Excerpted data:
--- START ---
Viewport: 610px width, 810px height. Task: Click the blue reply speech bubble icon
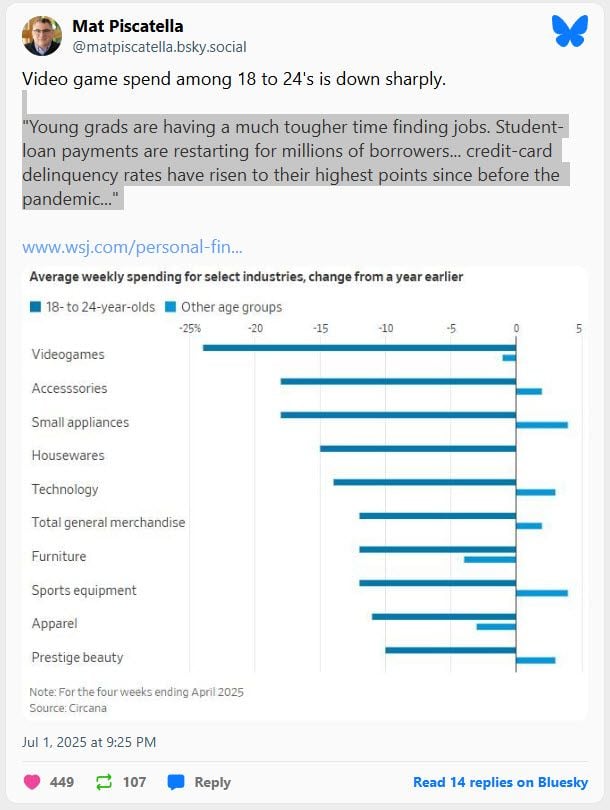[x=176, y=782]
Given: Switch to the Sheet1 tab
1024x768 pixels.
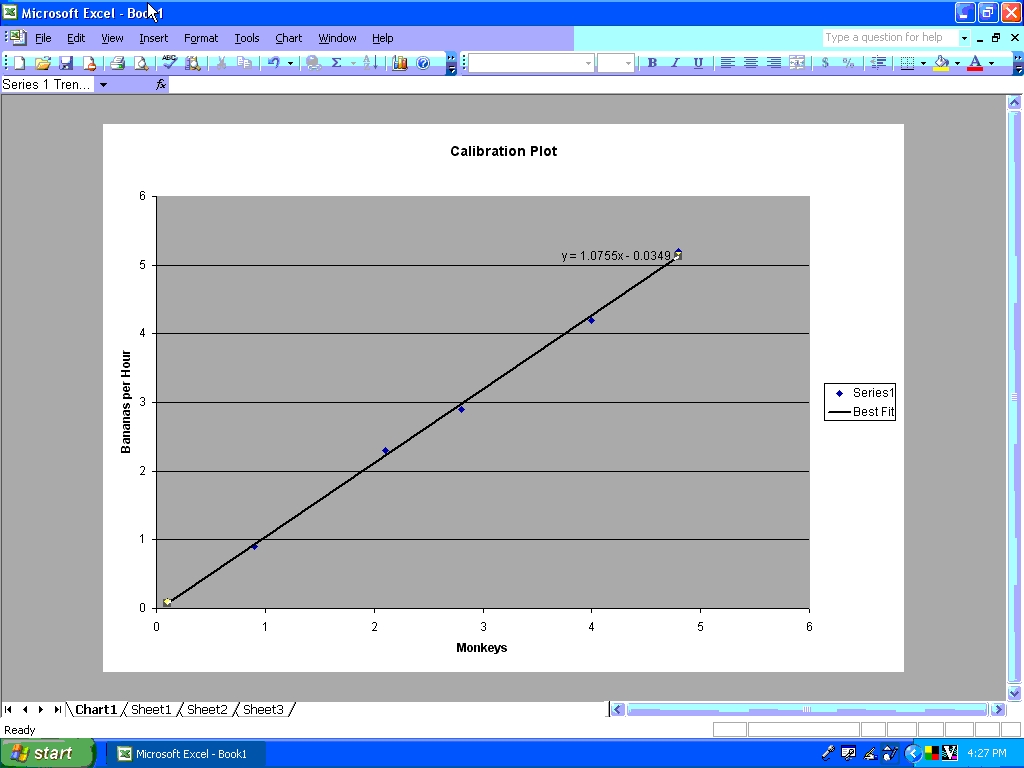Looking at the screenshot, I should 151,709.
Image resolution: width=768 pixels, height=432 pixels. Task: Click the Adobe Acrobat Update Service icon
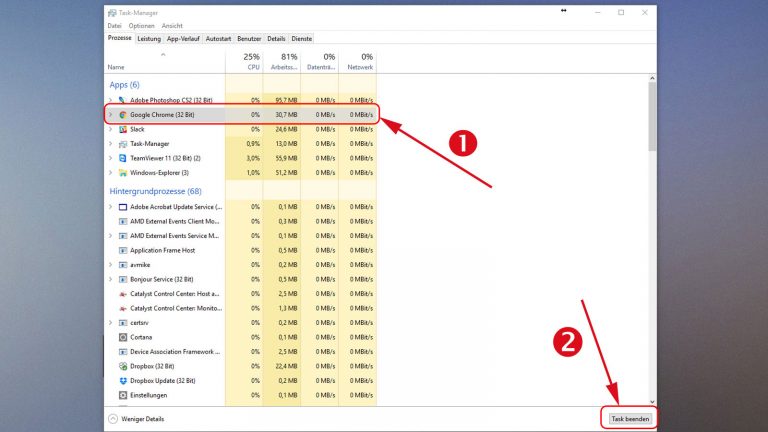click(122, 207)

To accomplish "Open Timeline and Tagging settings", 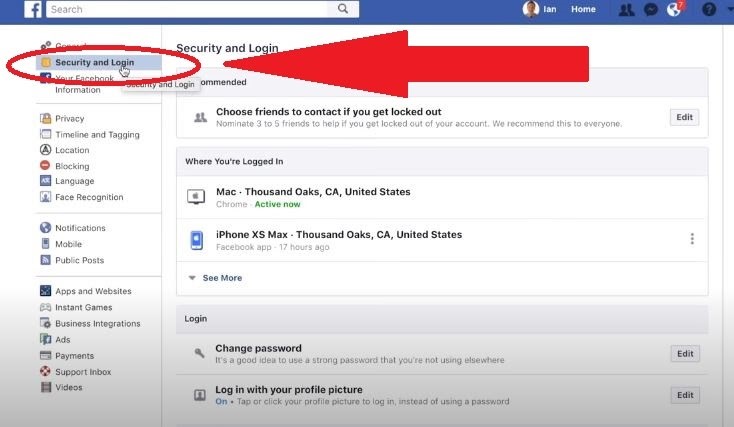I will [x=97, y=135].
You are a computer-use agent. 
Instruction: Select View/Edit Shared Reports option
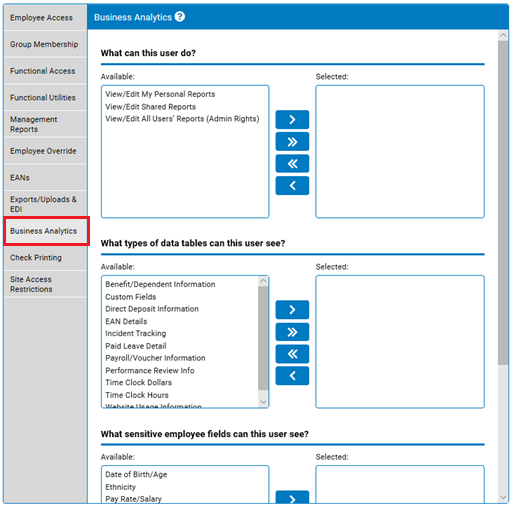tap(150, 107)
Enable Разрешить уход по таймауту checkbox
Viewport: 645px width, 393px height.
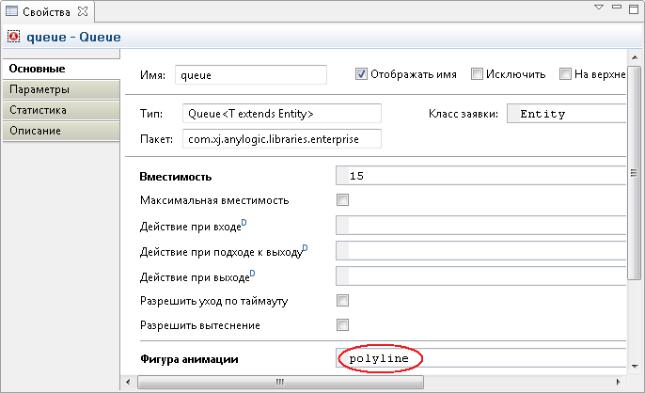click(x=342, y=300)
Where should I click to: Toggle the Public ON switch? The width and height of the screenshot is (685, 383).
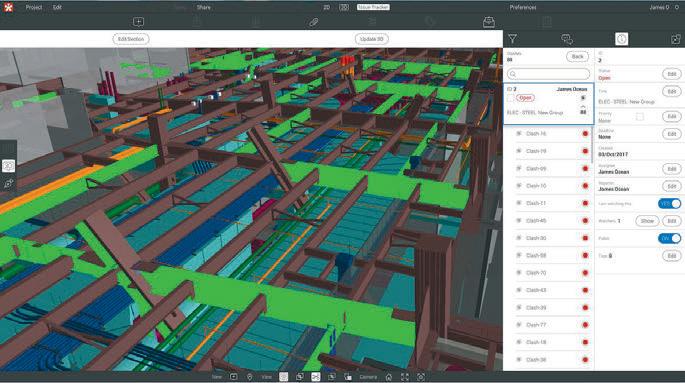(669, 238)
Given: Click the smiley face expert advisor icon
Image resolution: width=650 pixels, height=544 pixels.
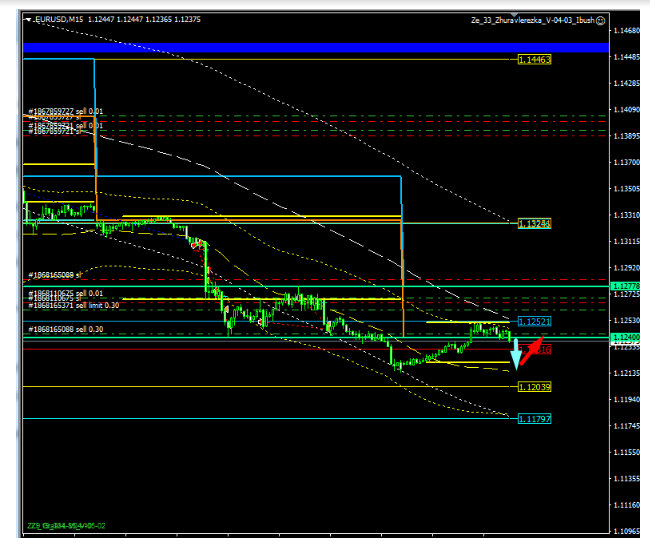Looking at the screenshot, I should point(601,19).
--- END ---
Goal of the exercise:
Go back to the listing above and reproduce, exactly, the stretch from the line bearing "Instruction: Select View/Edit" through the line bearing "Given: Click the", without its pictures.

Response area:
Instruction: Select View/Edit Shared Reports option
tap(150, 107)
Enable Разрешить уход по таймауту checkbox
Viewport: 645px width, 393px height.
click(x=342, y=300)
Where should I click to: Toggle the Public ON switch? The width and height of the screenshot is (685, 383).
(669, 238)
Given: Click the smiley face expert advisor icon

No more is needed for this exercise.